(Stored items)
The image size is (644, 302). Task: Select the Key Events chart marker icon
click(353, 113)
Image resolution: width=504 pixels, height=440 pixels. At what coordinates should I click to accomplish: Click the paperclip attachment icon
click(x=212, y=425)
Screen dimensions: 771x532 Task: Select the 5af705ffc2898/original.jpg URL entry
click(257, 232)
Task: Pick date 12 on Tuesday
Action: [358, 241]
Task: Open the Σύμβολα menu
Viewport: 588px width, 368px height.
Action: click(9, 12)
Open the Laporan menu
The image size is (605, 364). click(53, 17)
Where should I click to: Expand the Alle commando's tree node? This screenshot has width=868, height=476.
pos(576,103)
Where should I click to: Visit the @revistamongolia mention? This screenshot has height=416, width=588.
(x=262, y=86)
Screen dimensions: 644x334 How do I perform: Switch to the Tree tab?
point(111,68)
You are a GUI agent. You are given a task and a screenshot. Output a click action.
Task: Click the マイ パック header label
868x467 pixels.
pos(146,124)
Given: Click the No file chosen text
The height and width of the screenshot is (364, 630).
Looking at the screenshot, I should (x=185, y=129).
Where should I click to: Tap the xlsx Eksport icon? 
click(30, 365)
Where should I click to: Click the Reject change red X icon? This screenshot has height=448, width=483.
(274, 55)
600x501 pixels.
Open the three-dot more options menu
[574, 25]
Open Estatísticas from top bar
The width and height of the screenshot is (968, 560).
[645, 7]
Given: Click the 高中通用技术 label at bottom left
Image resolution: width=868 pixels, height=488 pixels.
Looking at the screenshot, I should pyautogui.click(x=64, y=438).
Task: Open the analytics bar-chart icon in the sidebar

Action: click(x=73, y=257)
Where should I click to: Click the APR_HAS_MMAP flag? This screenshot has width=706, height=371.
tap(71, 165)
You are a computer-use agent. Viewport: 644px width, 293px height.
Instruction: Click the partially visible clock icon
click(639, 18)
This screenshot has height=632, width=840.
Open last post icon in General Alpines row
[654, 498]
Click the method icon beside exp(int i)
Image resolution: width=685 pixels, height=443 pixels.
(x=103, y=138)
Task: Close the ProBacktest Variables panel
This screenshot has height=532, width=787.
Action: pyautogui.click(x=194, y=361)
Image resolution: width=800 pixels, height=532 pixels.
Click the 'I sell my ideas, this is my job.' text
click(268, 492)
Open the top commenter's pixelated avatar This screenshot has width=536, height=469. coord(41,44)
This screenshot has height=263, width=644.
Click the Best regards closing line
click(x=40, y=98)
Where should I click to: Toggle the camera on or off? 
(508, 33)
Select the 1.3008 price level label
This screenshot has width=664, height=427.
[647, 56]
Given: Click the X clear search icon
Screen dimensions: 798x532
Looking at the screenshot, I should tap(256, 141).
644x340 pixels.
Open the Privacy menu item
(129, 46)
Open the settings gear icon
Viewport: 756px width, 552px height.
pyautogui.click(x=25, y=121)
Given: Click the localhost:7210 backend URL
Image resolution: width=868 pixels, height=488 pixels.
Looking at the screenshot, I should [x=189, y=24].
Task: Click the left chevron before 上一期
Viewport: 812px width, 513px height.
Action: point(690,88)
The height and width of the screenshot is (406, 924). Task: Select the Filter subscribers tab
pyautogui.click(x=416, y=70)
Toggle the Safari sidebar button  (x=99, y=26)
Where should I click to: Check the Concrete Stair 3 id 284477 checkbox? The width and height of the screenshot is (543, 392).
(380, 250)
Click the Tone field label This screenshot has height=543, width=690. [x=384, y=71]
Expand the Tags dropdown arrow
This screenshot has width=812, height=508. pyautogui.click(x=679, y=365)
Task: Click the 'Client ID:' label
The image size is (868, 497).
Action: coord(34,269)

# What you need to do
Nothing should be dropped or changed, so repeat all of the entries exactly.

# Solution to this exercise
The image size is (644, 302). Task: Select the Key Events chart marker icon
click(353, 113)
Image resolution: width=504 pixels, height=440 pixels. At what coordinates should I click to accomplish: Click the paperclip attachment icon
click(x=212, y=425)
Screen dimensions: 771x532 Task: Select the 5af705ffc2898/original.jpg URL entry
click(257, 232)
Task: Pick date 12 on Tuesday
Action: [358, 241]
Task: Open the Σύμβολα menu
Viewport: 588px width, 368px height.
Action: click(9, 12)
Open the Laporan menu
The image size is (605, 364). click(53, 17)
Where should I click to: Expand the Alle commando's tree node? This screenshot has width=868, height=476.
pos(576,103)
Where should I click to: Visit the @revistamongolia mention? This screenshot has height=416, width=588.
(x=262, y=86)
Screen dimensions: 644x334 How do I perform: Switch to the Tree tab?
point(111,68)
You are a GUI agent. You are given a task and a screenshot. Output a click action.
Task: Click the マイ パック header label
868x467 pixels.
pos(146,124)
Given: Click the No file chosen text
The height and width of the screenshot is (364, 630).
Looking at the screenshot, I should (x=185, y=129).
Where should I click to: Tap the xlsx Eksport icon? 
click(30, 365)
Where should I click to: Click the Reject change red X icon? This screenshot has height=448, width=483.
(274, 55)
600x501 pixels.
Open the three-dot more options menu
[574, 25]
Open Estatísticas from top bar
The width and height of the screenshot is (968, 560).
[645, 7]
Given: Click the 高中通用技术 label at bottom left
Image resolution: width=868 pixels, height=488 pixels.
Looking at the screenshot, I should pyautogui.click(x=64, y=438).
Task: Open the analytics bar-chart icon in the sidebar

Action: click(x=73, y=257)
Where should I click to: Click the APR_HAS_MMAP flag? This screenshot has width=706, height=371.
tap(71, 165)
You are a computer-use agent. Viewport: 644px width, 293px height.
Instruction: Click the partially visible clock icon
click(639, 18)
This screenshot has height=632, width=840.
Open last post icon in General Alpines row
[654, 498]
Click the method icon beside exp(int i)
Image resolution: width=685 pixels, height=443 pixels.
(x=103, y=138)
Task: Close the ProBacktest Variables panel
This screenshot has height=532, width=787.
Action: pyautogui.click(x=194, y=361)
Image resolution: width=800 pixels, height=532 pixels.
Click the 'I sell my ideas, this is my job.' text
click(268, 492)
Open the top commenter's pixelated avatar This screenshot has width=536, height=469. coord(41,44)
This screenshot has height=263, width=644.
Click the Best regards closing line
click(x=40, y=98)
Where should I click to: Toggle the camera on or off? 
(508, 33)
Select the 1.3008 price level label
This screenshot has width=664, height=427.
[647, 56]
Given: Click the X clear search icon
Screen dimensions: 798x532
Looking at the screenshot, I should tap(256, 141).
644x340 pixels.
Open the Privacy menu item
(129, 46)
Open the settings gear icon
Viewport: 756px width, 552px height.
pyautogui.click(x=25, y=121)
Given: Click the localhost:7210 backend URL
Image resolution: width=868 pixels, height=488 pixels.
Looking at the screenshot, I should [x=189, y=24].
Task: Click the left chevron before 上一期
Viewport: 812px width, 513px height.
Action: point(690,88)
The height and width of the screenshot is (406, 924). Task: Select the Filter subscribers tab
pyautogui.click(x=416, y=70)
Toggle the Safari sidebar button  (x=99, y=26)
Where should I click to: Check the Concrete Stair 3 id 284477 checkbox? The width and height of the screenshot is (543, 392).
(380, 250)
Click the Tone field label This screenshot has height=543, width=690. [x=384, y=71]
Expand the Tags dropdown arrow
This screenshot has width=812, height=508. pyautogui.click(x=679, y=365)
Task: Click the 'Client ID:' label
The image size is (868, 497).
Action: coord(34,269)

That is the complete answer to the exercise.